Adrenaline for Anaphylactic Shock
Administer epinephrine 0.3-0.5 mg intramuscularly (1:1000 concentration) into the lateral thigh immediately upon recognition of anaphylactic shock, repeating every 5-15 minutes as needed; if IV access is already established, consider IV epinephrine 0.05-0.1 mg (1:10,000 concentration) given slowly. 1, 2
Route Selection and Initial Dosing
Intramuscular administration is the preferred first-line approach because it provides rapid peak plasma concentrations, is easy to administer, and has a superior safety profile compared to IV administration 1, 2, 3. The injection must be given into the anterolateral aspect of the mid-thigh, never into the buttocks, digits, hands, or feet 3.
Intramuscular Dosing:
- Adults and children ≥30 kg: 0.3-0.5 mg (0.3-0.5 mL of 1:1000 concentration) 1, 3
- Children <30 kg: 0.01 mg/kg (maximum 0.3 mg) 3
- Repeat frequency: Every 5-15 minutes as needed based on clinical response 1, 2, 3
The FDA-approved labeling confirms these doses and emphasizes that the presence of sulfites in the formulation should not deter use in anaphylaxis 3.

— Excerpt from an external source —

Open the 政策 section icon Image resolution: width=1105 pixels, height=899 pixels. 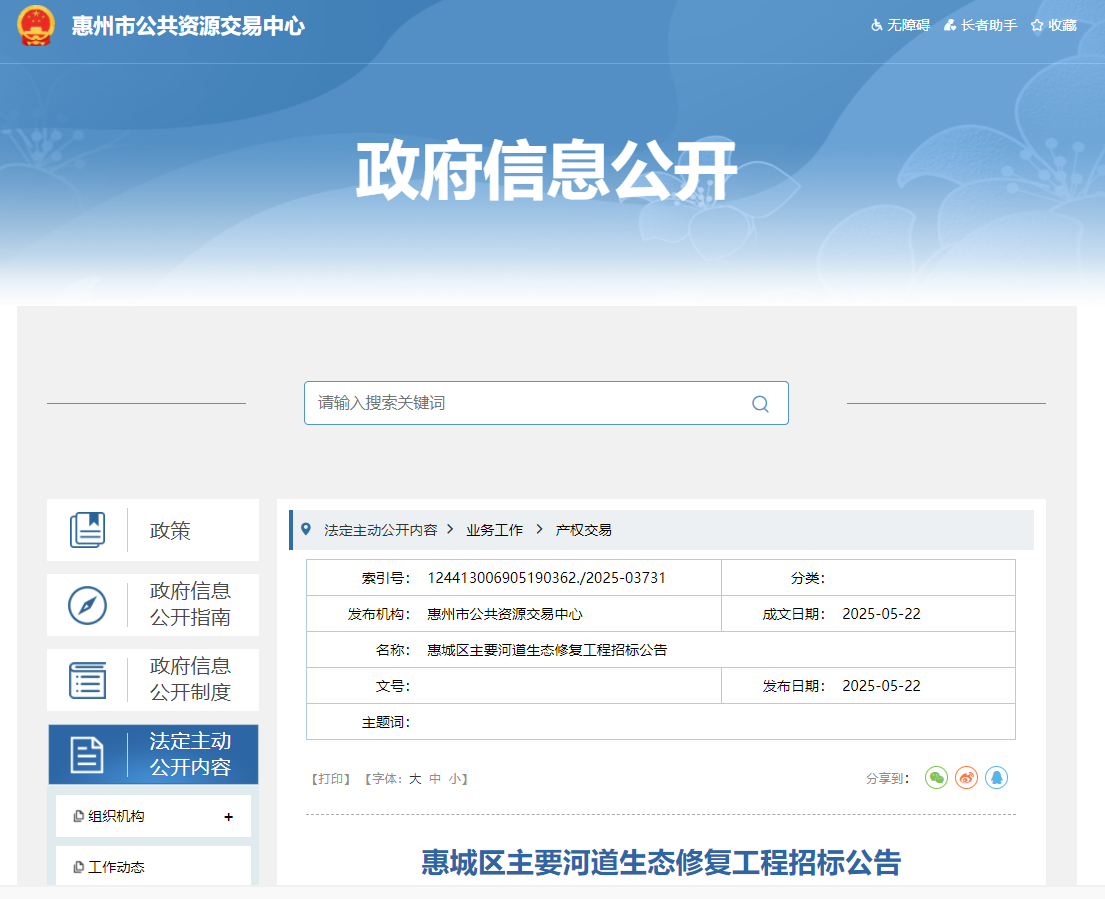pyautogui.click(x=88, y=530)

Intravenous Administration
IV epinephrine should only be considered when IV access is already in place and is reserved for specific circumstances: profound hypotension unresponsive to IM epinephrine and IV fluids, or failure to respond to multiple IM doses 2.
IV Dosing Protocol:
- Bolus dose: 0.05-0.1 mg (5-10% of cardiac arrest dose) using 1:10,000 concentration 1, 2
- Administration: Give slowly over several minutes to minimize cardiovascular adverse effects 2
- Continuous infusion alternative: Add 1 mg (1 mL) of 1:1000 epinephrine to 250 mL D5W (concentration: 4 μg/mL) or to 100 mL saline (concentration: 10 μg/mL) 2
Critical distinction: The IV dose is dramatically different from the cardiac arrest dose (1 mg every 3-5 minutes), and using cardiac arrest dosing in anaphylactic shock without cardiac arrest can cause life-threatening arrhythmias and hypertension 2, 4.
Monitoring Requirements
Continuous hemodynamic monitoring is mandatory when administering IV epinephrine 1, 2. In settings without advanced monitoring capabilities, implement every-minute blood pressure measurements, continuous pulse monitoring, and ECG monitoring if available 2.

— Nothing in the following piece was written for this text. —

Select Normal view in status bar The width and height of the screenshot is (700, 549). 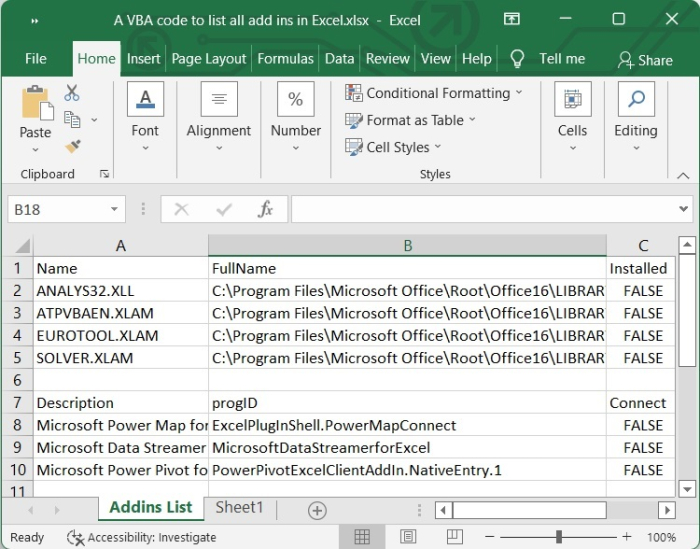pyautogui.click(x=363, y=537)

Potential Adverse Effects to Monitor:
- Tachyarrhythmias and ectopic beats 2
- Severe hypertension 2
- Potentially lethal arrhythmias, particularly in patients with underlying cardiac disease 3
- Extravasation causing severe skin injury (infiltrate with phentolamine if occurs) 4
Cardiac Arrest from Anaphylaxis
If anaphylaxis progresses to cardiac arrest, immediately switch to standard cardiac arrest protocols with epinephrine 1 mg IV/IO every 3-5 minutes using 1:10,000 concentration 1, 4. Standard BLS and ACLS measures take priority, and there is no proven benefit from antihistamines, inhaled beta-agonists, or IV corticosteroids during anaphylaxis-induced cardiac arrest 1.
Adjunctive Measures
Beyond epinephrine, aggressive fluid resuscitation is fundamental, as anaphylactic shock can cause up to 37% reduction in circulating blood volume due to vasodilation and increased capillary permeability 5.
Special Populations:
- Patients on beta-blockers: Consider glucagon 1-5 mg IV over 5 minutes followed by infusion, as beta-blockade may blunt epinephrine's effects 2
- Refractory hypotension: Consider alternative vasopressors such as dopamine 2-20 μg/kg/min 2
Critical Pitfalls to Avoid
- Delaying epinephrine administration while focusing on second-line treatments (antihistamines, steroids) is a major contributor to anaphylaxis fatalities 2, 6
- Using incorrect concentration: Never administer 1:1000 concentration intravenously—this is a potentially fatal error 2
- Administering IV epinephrine too rapidly increases risk of severe cardiovascular complications 2
- Injecting into inappropriate sites (buttocks, subcutaneous tissue) delays absorption and reduces efficacy 3
- Failing to repeat doses: Many patients require multiple doses, with symptom recurrence after 5-15 minutes being common 1
Airway Management Considerations
Given the potential for rapid development of oropharyngeal or laryngeal edema, immediate referral to a provider with expertise in advanced airway placement, including surgical airway management, is essential 1. When anaphylaxis produces obstructive airway edema, rapid advanced airway management becomes critical 5.